Required action: What you return should be the complete data below, word for word, with no pictures in it.

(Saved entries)
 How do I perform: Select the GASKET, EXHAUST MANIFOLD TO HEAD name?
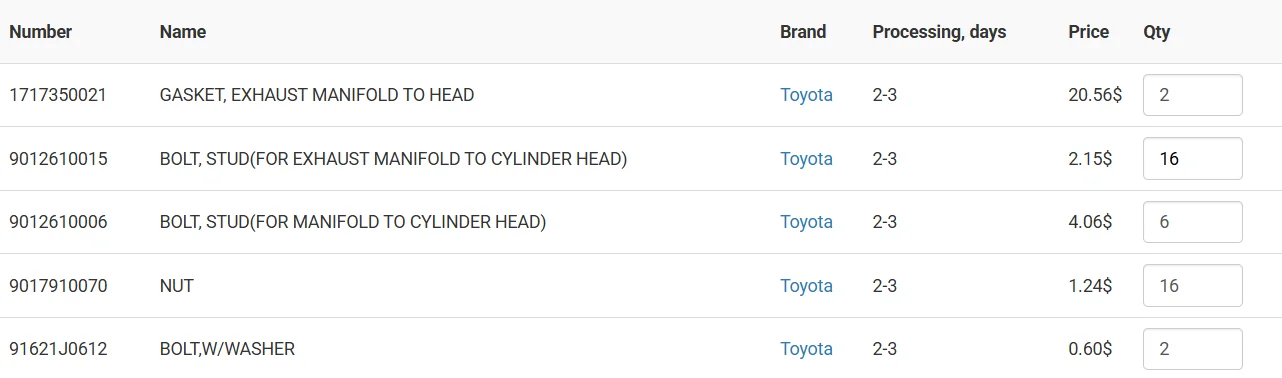click(317, 95)
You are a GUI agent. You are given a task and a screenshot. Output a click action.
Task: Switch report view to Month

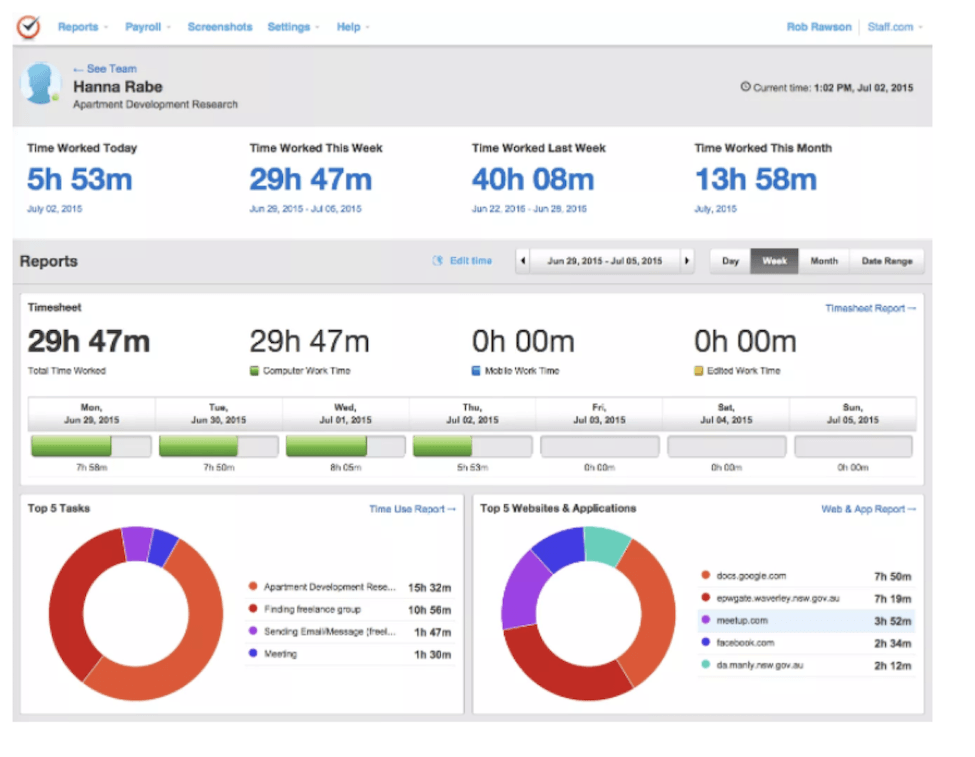(824, 261)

Exercise answer:
 How do I perform: Select the GASKET, EXHAUST MANIFOLD TO HEAD name?
click(317, 95)
You are a GUI agent. You are given a task and a screenshot. Output a click action.
Task: Switch report view to Month

(824, 261)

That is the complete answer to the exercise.